## Exercise aim
Present the items below as a numbered list, from the line containing "Click the refresh sub-items icon" through the end of the items, inclusive, and leave out any blank lines.

## Material for the task
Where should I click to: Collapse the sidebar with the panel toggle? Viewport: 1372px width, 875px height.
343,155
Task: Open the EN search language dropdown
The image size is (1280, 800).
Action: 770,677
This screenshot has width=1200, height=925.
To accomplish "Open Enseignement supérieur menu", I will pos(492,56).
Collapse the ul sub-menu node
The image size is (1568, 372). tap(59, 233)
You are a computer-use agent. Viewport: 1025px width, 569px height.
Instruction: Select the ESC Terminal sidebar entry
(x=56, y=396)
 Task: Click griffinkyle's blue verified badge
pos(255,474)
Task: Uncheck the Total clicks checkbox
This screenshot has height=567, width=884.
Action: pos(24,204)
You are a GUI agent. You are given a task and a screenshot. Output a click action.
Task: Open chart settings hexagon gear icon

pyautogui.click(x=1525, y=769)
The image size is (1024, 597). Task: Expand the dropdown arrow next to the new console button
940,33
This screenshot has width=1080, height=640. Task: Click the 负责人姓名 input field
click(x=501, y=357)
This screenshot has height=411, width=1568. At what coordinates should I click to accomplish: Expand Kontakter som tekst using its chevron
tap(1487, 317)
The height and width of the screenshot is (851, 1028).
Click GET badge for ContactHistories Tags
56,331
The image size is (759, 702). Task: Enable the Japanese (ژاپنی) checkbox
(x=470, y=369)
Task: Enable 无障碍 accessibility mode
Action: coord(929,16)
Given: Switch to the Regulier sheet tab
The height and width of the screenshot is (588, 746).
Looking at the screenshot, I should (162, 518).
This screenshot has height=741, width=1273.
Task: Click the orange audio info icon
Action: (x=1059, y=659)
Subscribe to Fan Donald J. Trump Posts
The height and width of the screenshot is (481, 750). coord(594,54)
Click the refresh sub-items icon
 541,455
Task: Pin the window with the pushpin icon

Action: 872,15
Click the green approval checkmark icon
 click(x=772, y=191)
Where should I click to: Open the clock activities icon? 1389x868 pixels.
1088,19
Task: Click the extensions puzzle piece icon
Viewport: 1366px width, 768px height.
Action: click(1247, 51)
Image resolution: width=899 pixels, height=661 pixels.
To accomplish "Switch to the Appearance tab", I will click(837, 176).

## Reply
1. Click the refresh sub-items icon
2.  541,455
3. Task: Pin the window with the pushpin icon
4. Action: 872,15
5. Click the green approval checkmark icon
6.  click(x=772, y=191)
7. Where should I click to: Open the clock activities icon? 1389x868 pixels.
8. 1088,19
9. Task: Click the extensions puzzle piece icon
10. Viewport: 1366px width, 768px height.
11. Action: click(1247, 51)
12. Image resolution: width=899 pixels, height=661 pixels.
13. To accomplish "Switch to the Appearance tab", I will click(837, 176).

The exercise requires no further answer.